> [Exercise] Copy the rows below word for word, line by line.

** BEGIN Record extracts **

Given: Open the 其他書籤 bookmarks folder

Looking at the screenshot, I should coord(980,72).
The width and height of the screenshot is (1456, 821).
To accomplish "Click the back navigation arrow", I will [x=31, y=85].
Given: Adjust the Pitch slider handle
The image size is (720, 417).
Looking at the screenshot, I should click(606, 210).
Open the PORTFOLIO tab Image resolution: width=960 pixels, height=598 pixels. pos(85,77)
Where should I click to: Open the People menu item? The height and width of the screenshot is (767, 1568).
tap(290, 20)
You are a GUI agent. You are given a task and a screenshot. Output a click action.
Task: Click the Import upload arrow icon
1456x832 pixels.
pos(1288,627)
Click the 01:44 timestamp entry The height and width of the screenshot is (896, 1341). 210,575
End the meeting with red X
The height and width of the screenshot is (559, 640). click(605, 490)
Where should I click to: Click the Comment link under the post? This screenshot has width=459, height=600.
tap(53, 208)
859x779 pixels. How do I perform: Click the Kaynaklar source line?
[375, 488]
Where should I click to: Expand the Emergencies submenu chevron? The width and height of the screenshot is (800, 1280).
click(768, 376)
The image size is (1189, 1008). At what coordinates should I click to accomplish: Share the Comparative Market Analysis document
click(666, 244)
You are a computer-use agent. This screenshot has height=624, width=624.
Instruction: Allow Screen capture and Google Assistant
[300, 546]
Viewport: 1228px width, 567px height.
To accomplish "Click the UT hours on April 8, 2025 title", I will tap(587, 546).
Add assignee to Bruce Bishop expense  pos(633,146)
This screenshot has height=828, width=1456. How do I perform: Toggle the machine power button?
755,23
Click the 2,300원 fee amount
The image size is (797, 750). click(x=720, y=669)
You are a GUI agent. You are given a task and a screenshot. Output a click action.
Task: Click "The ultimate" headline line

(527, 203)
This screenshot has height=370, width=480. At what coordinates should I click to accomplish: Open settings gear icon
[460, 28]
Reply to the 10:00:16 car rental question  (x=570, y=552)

** END Record extracts **

> [Answer below]
Given: Open the 其他書籤 bookmarks folder

Looking at the screenshot, I should coord(980,72).
The width and height of the screenshot is (1456, 821).
To accomplish "Click the back navigation arrow", I will [x=31, y=85].
Given: Adjust the Pitch slider handle
The image size is (720, 417).
Looking at the screenshot, I should click(606, 210).
Open the PORTFOLIO tab Image resolution: width=960 pixels, height=598 pixels. pos(85,77)
Where should I click to: Open the People menu item? The height and width of the screenshot is (767, 1568).
tap(290, 20)
You are a GUI agent. You are given a task and a screenshot. Output a click action.
Task: Click the Import upload arrow icon
1456x832 pixels.
pos(1288,627)
Click the 01:44 timestamp entry The height and width of the screenshot is (896, 1341). 210,575
End the meeting with red X
The height and width of the screenshot is (559, 640). click(605, 490)
Where should I click to: Click the Comment link under the post? This screenshot has width=459, height=600.
tap(53, 208)
859x779 pixels. How do I perform: Click the Kaynaklar source line?
[375, 488]
Where should I click to: Expand the Emergencies submenu chevron? The width and height of the screenshot is (800, 1280).
click(768, 376)
The image size is (1189, 1008). At what coordinates should I click to accomplish: Share the Comparative Market Analysis document
click(666, 244)
You are a computer-use agent. This screenshot has height=624, width=624.
Instruction: Allow Screen capture and Google Assistant
[300, 546]
Viewport: 1228px width, 567px height.
To accomplish "Click the UT hours on April 8, 2025 title", I will tap(587, 546).
Add assignee to Bruce Bishop expense  pos(633,146)
This screenshot has height=828, width=1456. How do I perform: Toggle the machine power button?
755,23
Click the 2,300원 fee amount
The image size is (797, 750). click(x=720, y=669)
You are a GUI agent. You are given a task and a screenshot. Output a click action.
Task: Click "The ultimate" headline line

(527, 203)
This screenshot has height=370, width=480. At what coordinates should I click to accomplish: Open settings gear icon
[460, 28]
Reply to the 10:00:16 car rental question  (x=570, y=552)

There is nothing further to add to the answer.